▶ [Collected data]
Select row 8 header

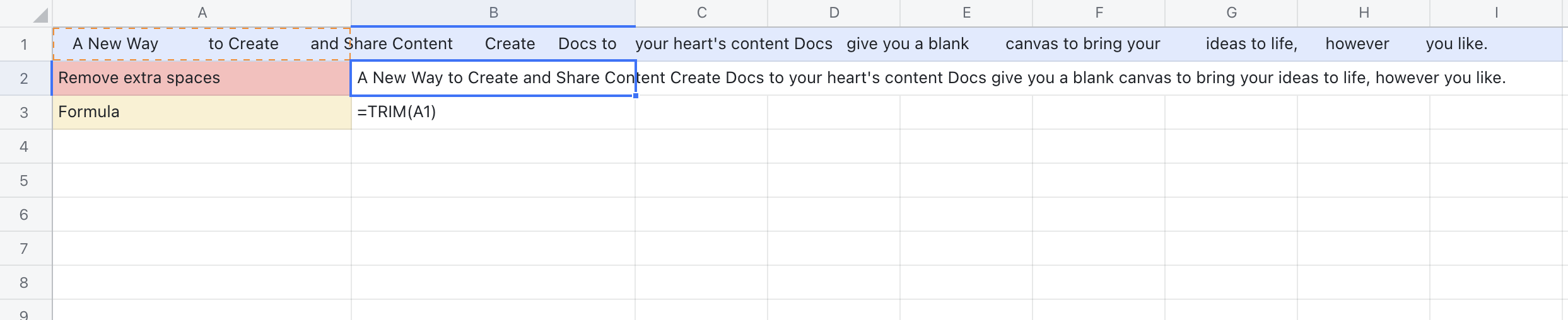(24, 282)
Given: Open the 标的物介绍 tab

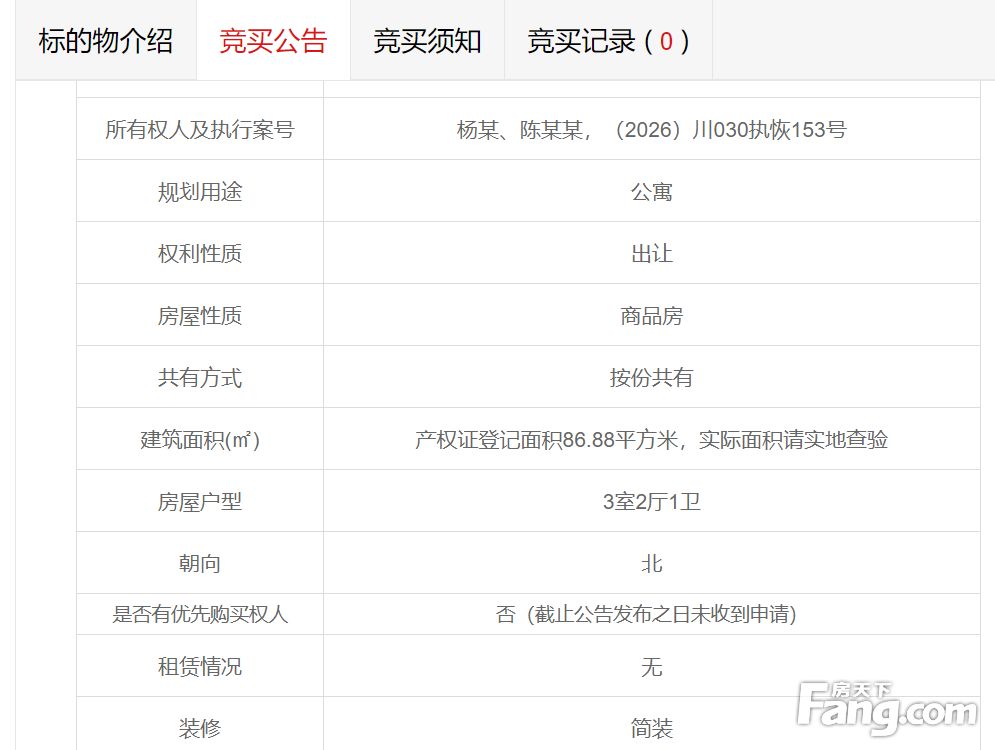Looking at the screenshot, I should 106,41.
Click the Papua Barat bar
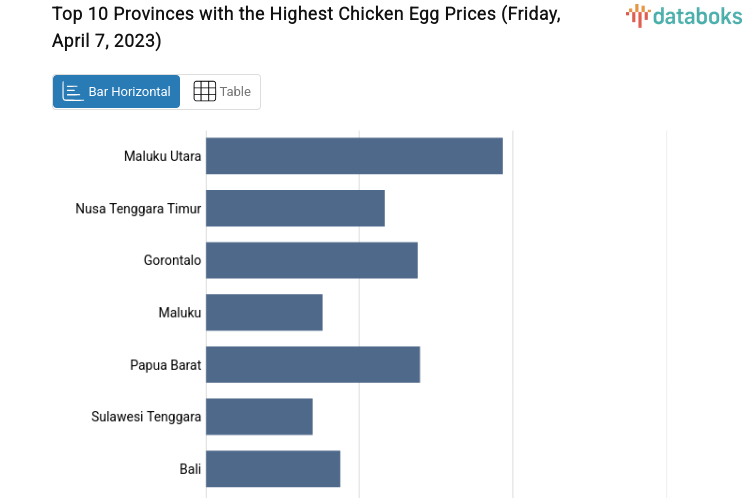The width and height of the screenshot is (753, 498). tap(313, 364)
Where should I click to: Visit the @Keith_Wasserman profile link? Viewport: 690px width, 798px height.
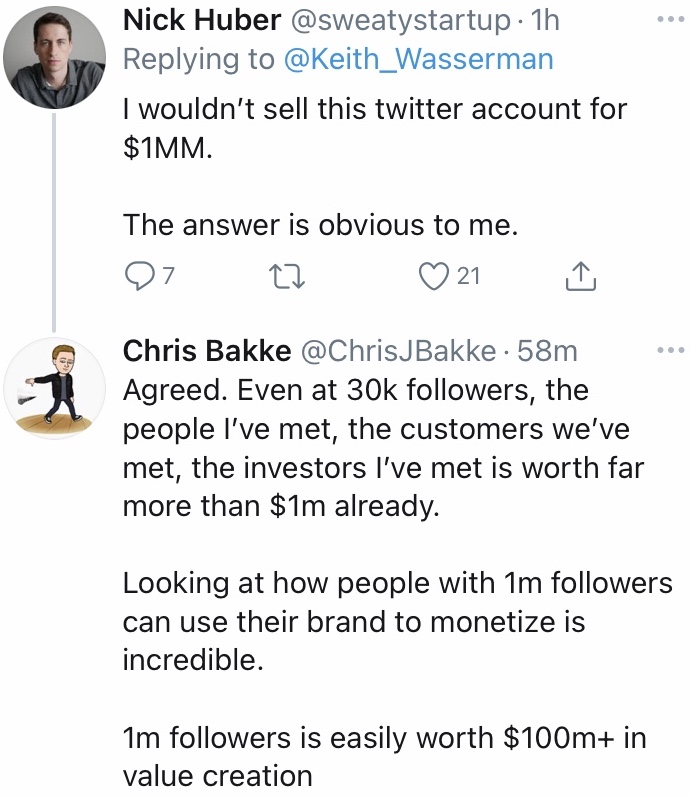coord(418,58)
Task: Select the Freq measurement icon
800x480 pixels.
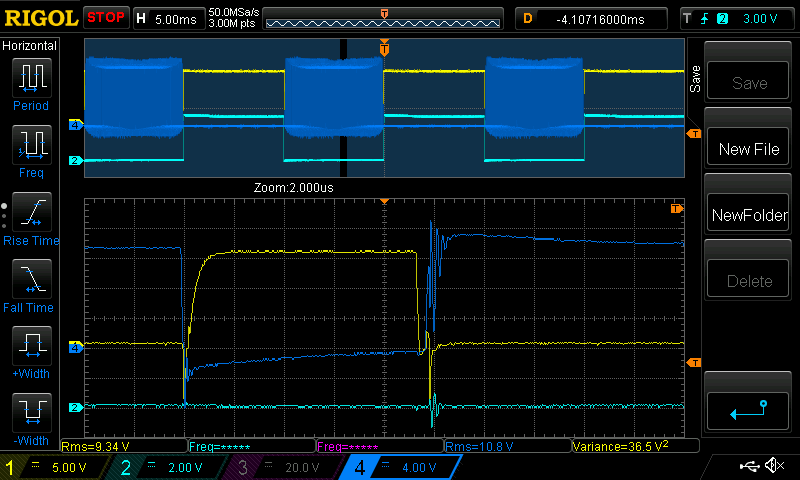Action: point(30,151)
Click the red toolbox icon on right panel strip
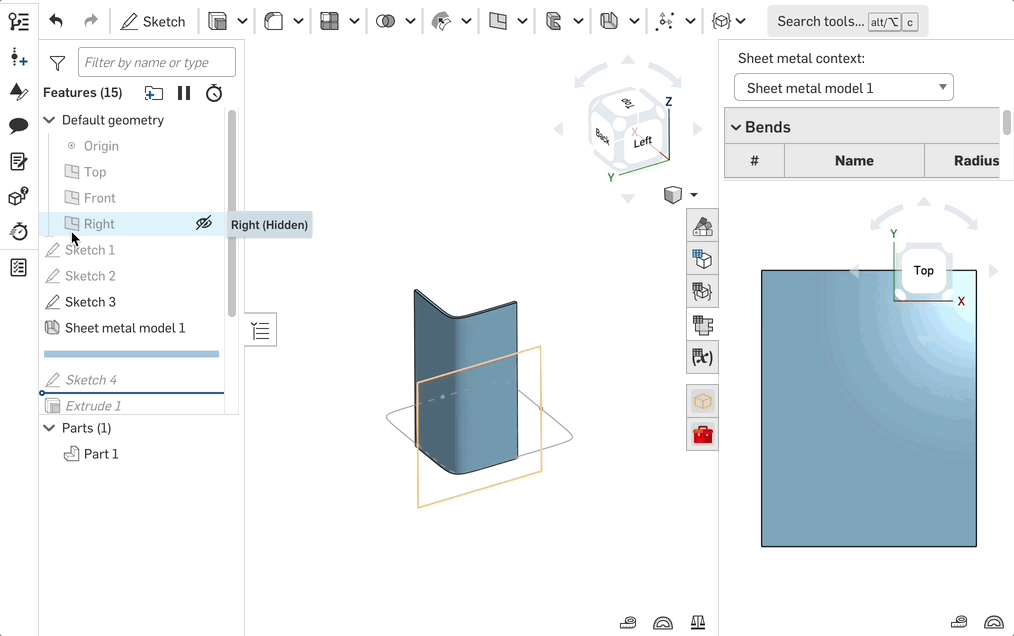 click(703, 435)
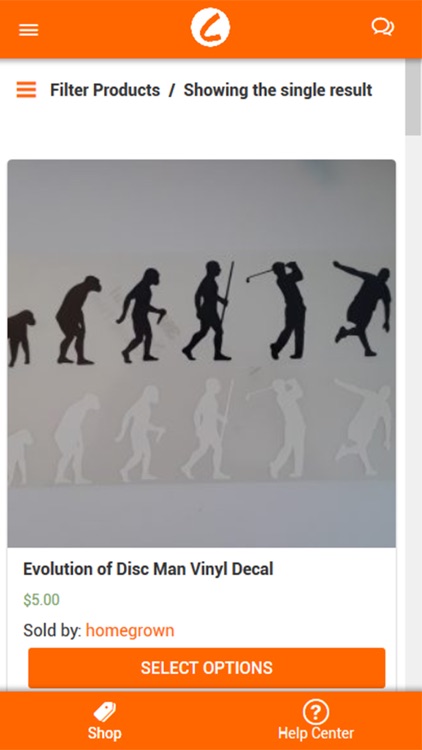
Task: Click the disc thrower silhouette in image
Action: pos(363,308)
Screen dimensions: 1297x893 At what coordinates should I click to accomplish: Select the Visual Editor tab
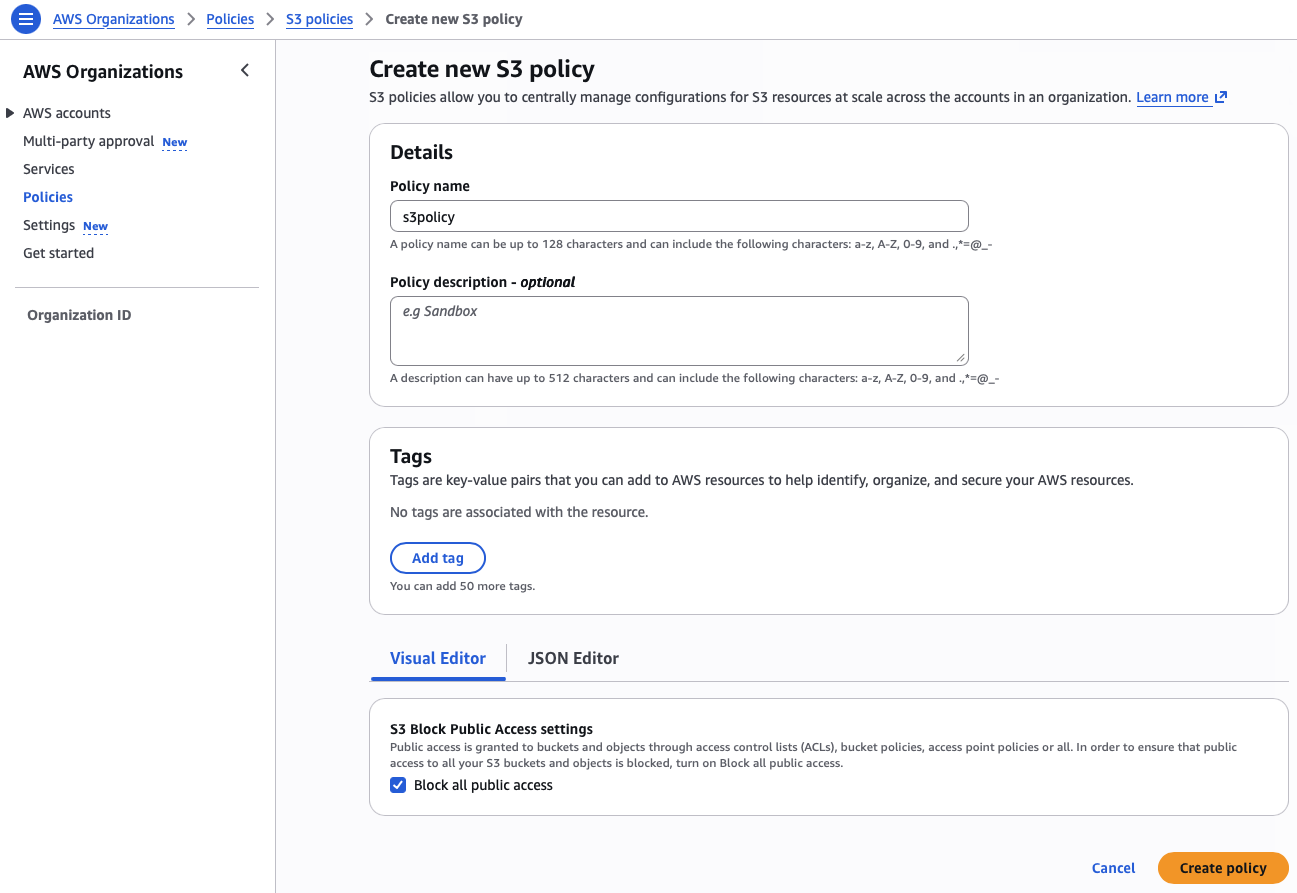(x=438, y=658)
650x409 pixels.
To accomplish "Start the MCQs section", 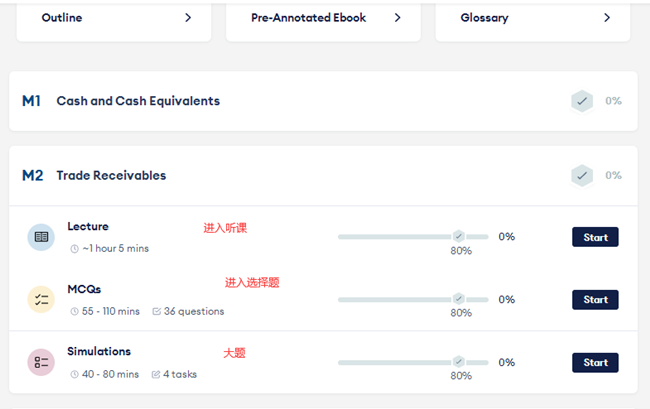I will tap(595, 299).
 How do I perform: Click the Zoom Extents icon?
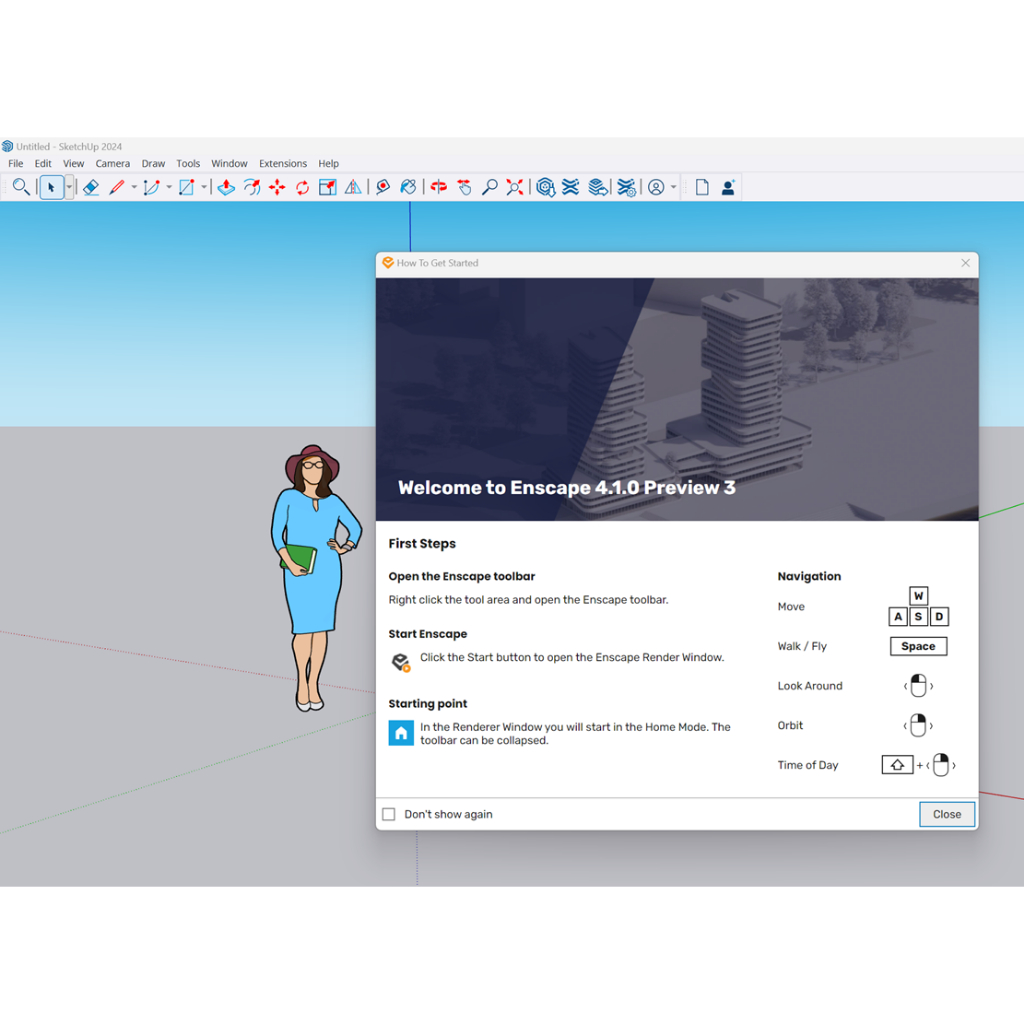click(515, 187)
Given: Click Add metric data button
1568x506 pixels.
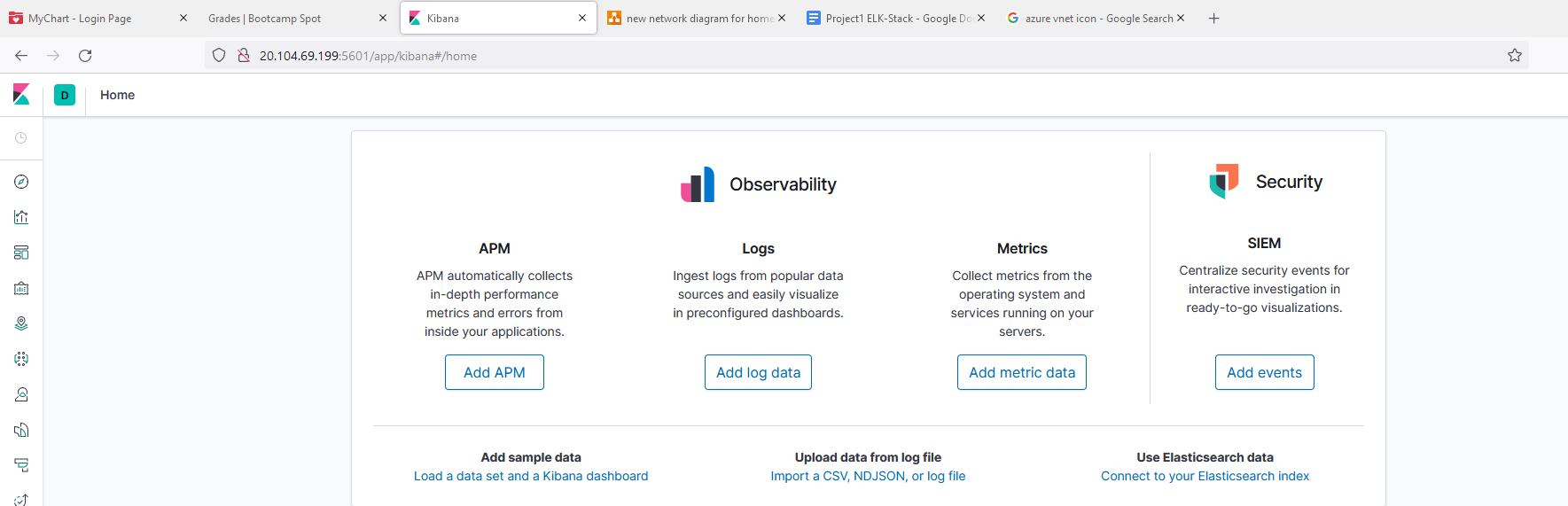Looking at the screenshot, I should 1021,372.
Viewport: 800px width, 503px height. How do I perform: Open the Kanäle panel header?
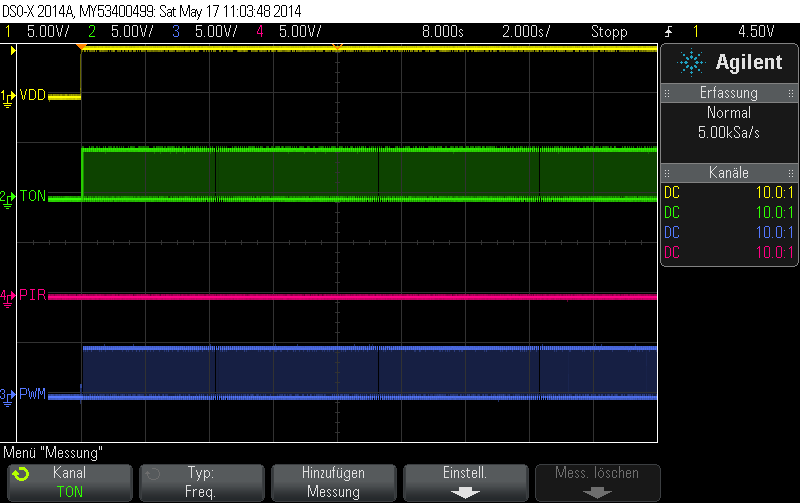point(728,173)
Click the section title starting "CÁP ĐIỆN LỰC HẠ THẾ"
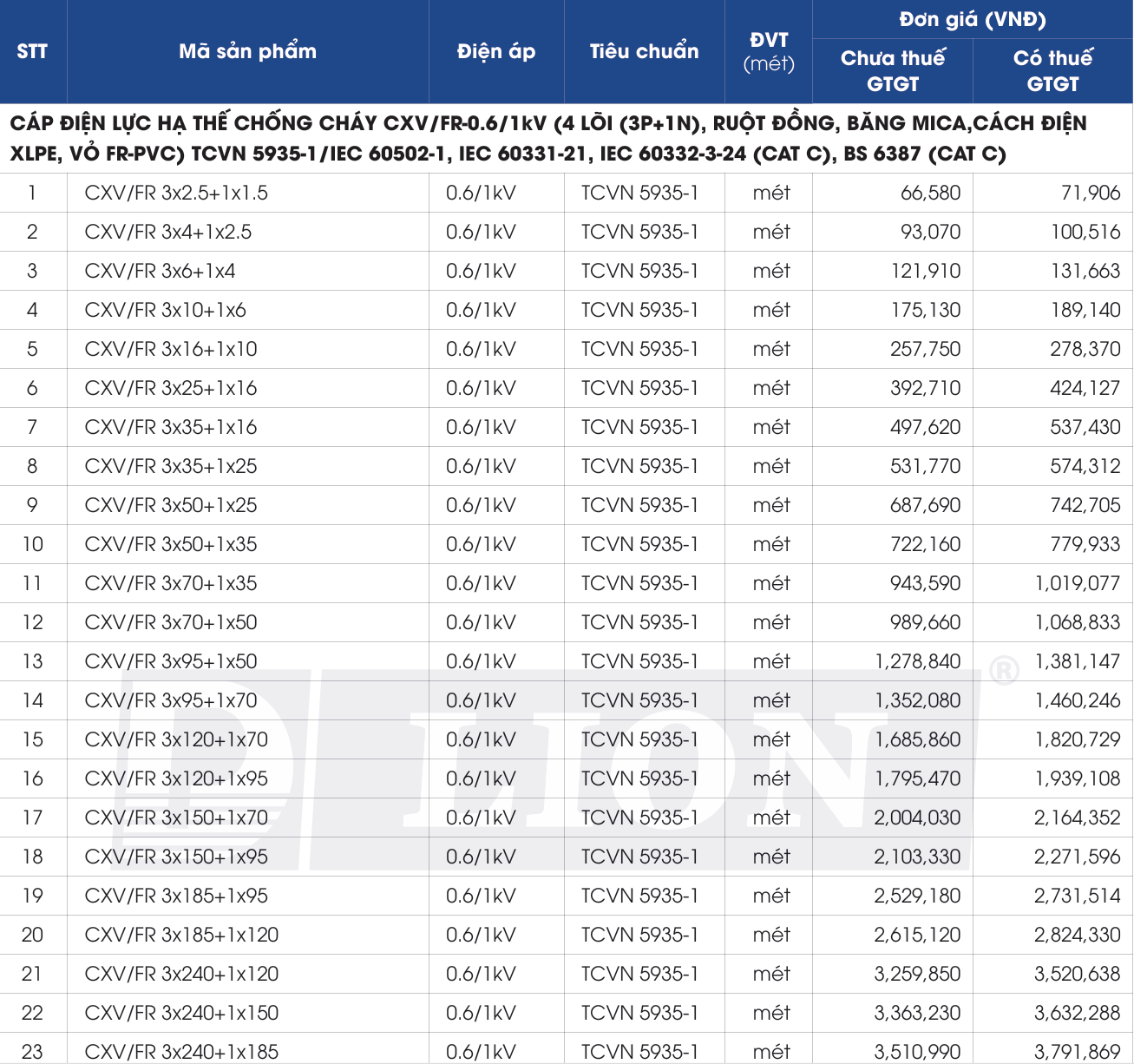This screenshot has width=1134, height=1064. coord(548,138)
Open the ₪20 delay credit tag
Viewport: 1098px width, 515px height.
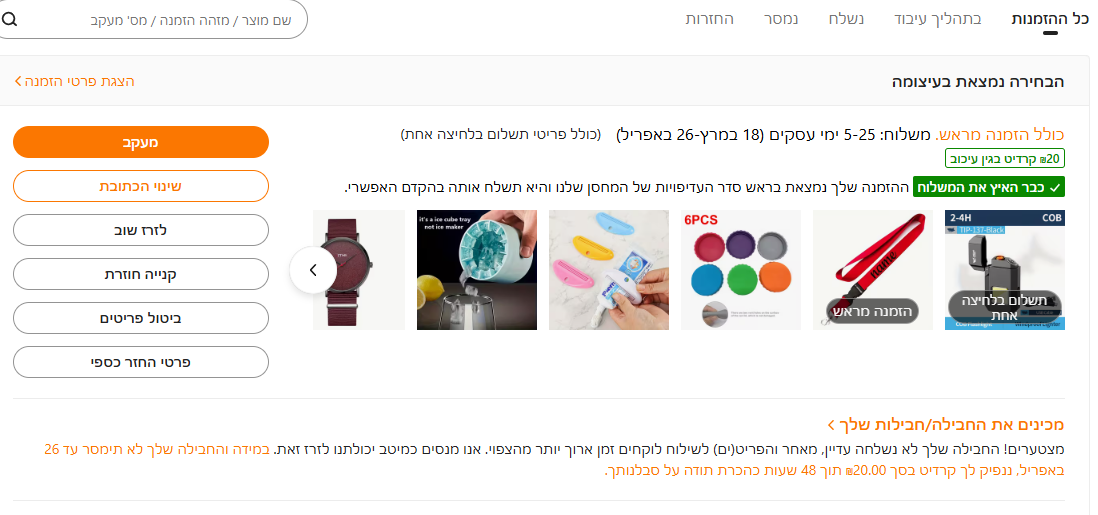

▶ [Task statement]
Write out exactly the stretch of lines that begins with the line containing "Open the ₪20 delay credit tag" and ends with the last line of the records above, leaving out the pictures.

▶ [Answer]
Open the ₪20 delay credit tag
Viewport: 1098px width, 515px height.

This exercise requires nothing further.